> [Task instructions]:
Should the word "will" occur in a line of the records, copy that line.

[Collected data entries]
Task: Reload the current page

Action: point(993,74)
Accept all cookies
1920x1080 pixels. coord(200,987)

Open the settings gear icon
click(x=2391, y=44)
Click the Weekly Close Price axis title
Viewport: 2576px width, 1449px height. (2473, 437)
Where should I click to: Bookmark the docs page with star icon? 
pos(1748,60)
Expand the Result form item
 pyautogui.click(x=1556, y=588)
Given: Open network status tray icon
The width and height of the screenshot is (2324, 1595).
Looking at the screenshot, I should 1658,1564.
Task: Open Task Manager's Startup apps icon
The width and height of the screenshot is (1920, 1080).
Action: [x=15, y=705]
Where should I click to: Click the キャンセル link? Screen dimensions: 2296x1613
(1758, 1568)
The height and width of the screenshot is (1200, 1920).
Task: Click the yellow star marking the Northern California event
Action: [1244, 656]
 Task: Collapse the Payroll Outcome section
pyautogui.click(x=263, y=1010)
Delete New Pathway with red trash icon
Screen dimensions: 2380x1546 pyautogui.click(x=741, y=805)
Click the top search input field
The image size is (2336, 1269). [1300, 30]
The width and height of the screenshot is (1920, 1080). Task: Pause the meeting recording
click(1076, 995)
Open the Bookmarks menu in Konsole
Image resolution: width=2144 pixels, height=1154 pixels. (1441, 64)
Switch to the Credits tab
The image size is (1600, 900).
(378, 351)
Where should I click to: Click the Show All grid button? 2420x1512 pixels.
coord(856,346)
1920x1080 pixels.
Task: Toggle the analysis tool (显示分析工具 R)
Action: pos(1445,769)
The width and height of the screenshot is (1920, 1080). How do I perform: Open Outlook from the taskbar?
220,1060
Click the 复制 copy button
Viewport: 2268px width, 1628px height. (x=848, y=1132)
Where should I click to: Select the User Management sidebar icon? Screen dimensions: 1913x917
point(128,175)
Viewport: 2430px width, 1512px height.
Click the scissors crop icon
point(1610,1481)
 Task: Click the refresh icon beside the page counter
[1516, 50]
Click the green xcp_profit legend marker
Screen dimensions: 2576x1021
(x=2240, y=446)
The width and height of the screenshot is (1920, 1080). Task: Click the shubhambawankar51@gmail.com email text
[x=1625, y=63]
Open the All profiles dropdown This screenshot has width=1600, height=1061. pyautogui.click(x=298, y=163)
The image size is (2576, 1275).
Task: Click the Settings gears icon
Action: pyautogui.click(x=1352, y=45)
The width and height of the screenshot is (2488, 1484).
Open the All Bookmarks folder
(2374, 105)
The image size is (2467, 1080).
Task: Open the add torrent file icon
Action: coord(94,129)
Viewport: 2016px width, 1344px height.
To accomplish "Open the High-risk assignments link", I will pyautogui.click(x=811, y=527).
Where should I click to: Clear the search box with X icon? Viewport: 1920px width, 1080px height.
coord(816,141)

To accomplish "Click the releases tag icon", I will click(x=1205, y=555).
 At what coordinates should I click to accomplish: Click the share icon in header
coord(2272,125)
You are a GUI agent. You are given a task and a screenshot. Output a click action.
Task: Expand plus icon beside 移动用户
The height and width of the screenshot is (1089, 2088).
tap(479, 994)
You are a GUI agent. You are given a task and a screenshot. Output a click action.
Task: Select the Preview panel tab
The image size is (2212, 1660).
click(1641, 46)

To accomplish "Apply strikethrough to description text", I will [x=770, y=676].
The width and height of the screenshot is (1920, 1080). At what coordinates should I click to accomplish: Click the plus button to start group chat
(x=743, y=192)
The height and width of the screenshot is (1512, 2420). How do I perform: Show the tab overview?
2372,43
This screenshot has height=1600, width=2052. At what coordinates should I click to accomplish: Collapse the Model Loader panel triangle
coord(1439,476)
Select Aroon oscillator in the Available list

> [Solution]:
To accomplish "Open the High-risk assignments link", I will pyautogui.click(x=811, y=527).
To accomplish "Click the releases tag icon", I will click(x=1205, y=555).
To accomplish "Apply strikethrough to description text", I will [x=770, y=676].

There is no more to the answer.